College of Engineering News • Iowa State University

Iowa State Scientists Team Up to Keep Nitrates on Fields

Keeping nitrogen fertilizer on farm fields, to support optimum crop growth, and out of streams and rivers is no simple formula. It’s complex.

“Think ‘writing a novel’ versus ‘writing a recipe,’ ” said Matthew Helmers, an associate professor of agricultural and biosystems engineering at Iowa State University, where he is working with teams of scientists who are field-testing promising strategies, using a systems approach.

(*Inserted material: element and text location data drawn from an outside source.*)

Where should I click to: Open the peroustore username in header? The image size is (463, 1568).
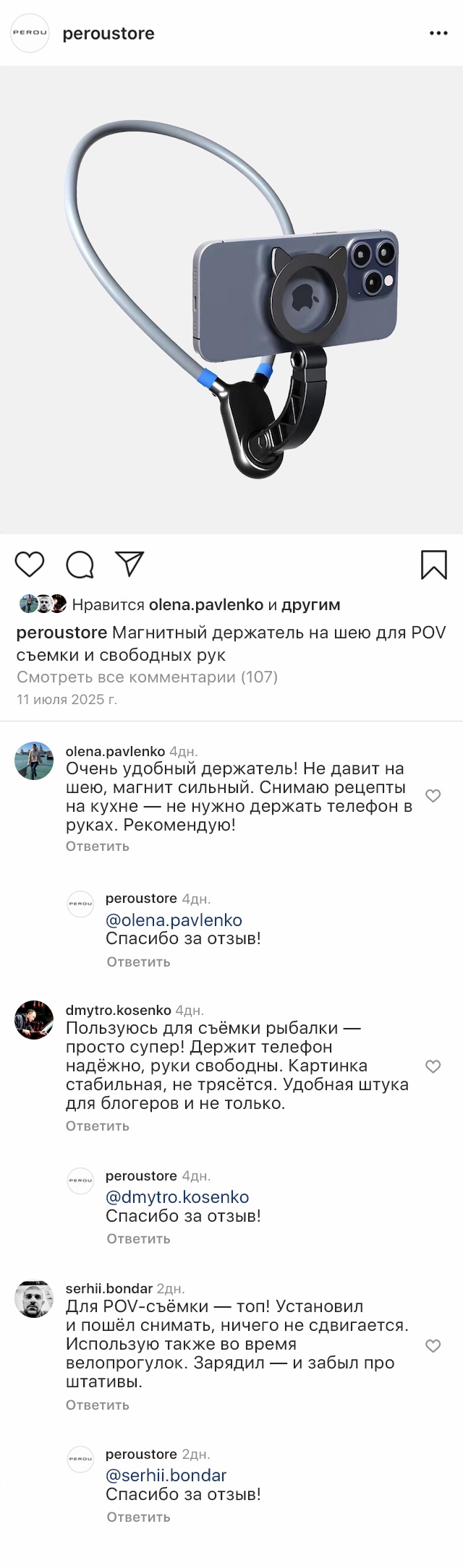click(109, 33)
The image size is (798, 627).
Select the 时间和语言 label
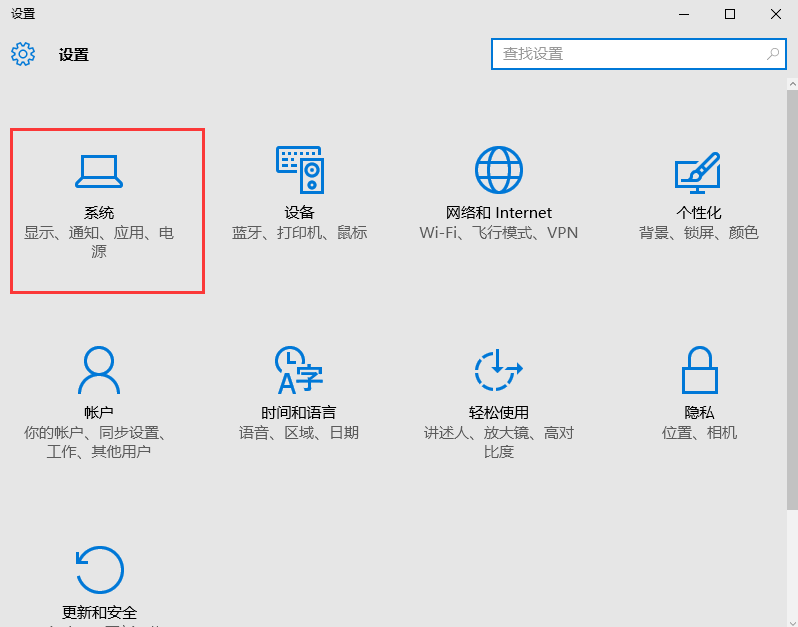[299, 413]
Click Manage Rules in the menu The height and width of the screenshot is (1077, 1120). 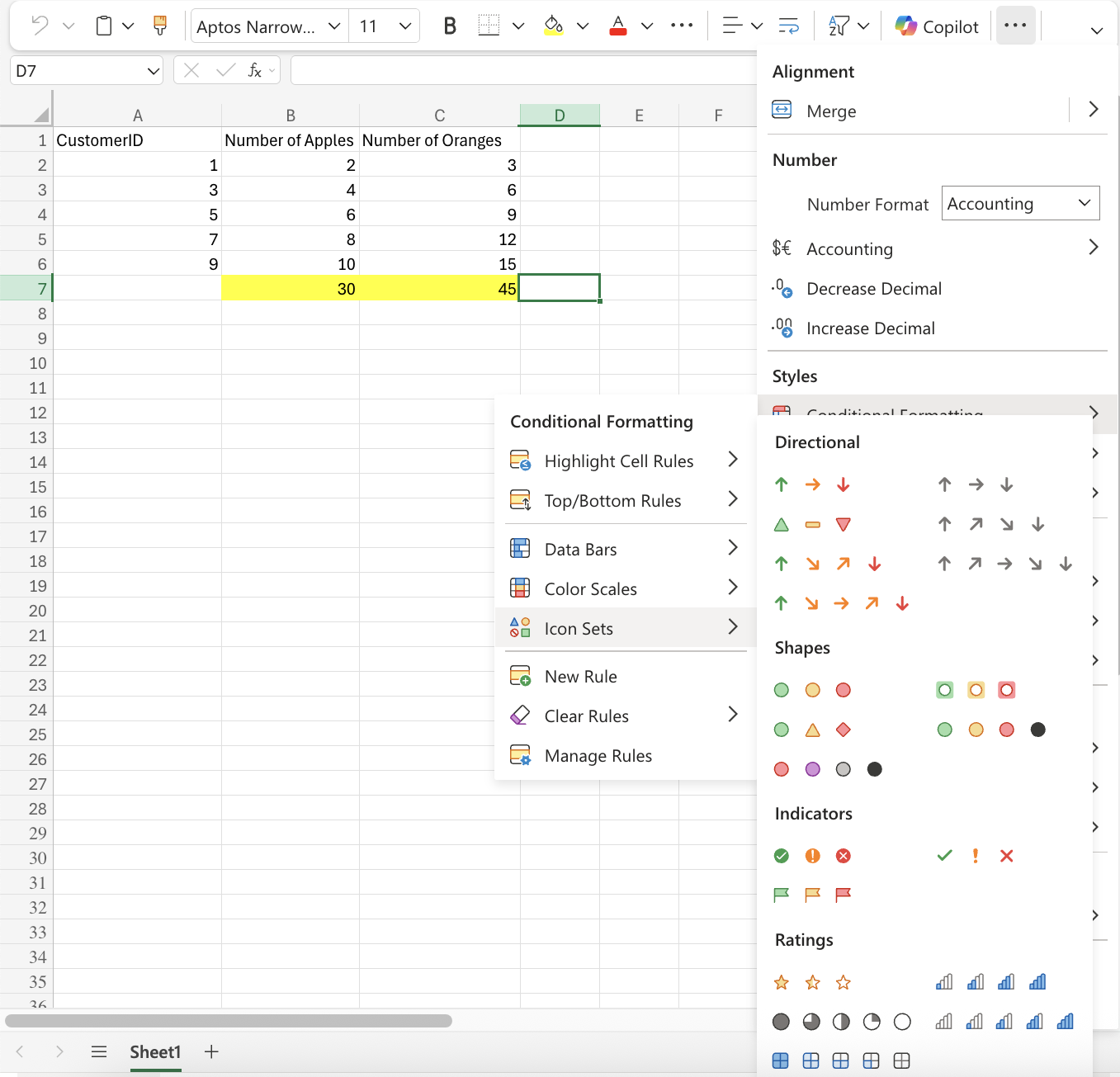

Whether present naturally in the soil or added during chemical fertilizer application, nitrogen not taken up by crops can move with water flowing through soil during rains and snow melt, and into streams and rivers where excess nitrogen can cause adverse health and ecological effects. To address the issue of nitrogen and other farm nutrients leaving farm fields, ISU scientists, including Helmers, worked with scientists from the USDA-ARS, USDA-NRCS, the Iowa Department of Agriculture and Land Stewardship, and the Iowa Department of Natural Resources on the Iowa Nutrient Reduction Strategy Science Assessment, which was finalized in May.

The Science Assessment highlighted that the state’s nonpoint source nitrate reduction goal of 41 percent becomes attainable only when the problem and the solutions are seen through a wide lens of interconnected ecological and social systems, which present a multitude of opportunities to minimize loss, said Helmers.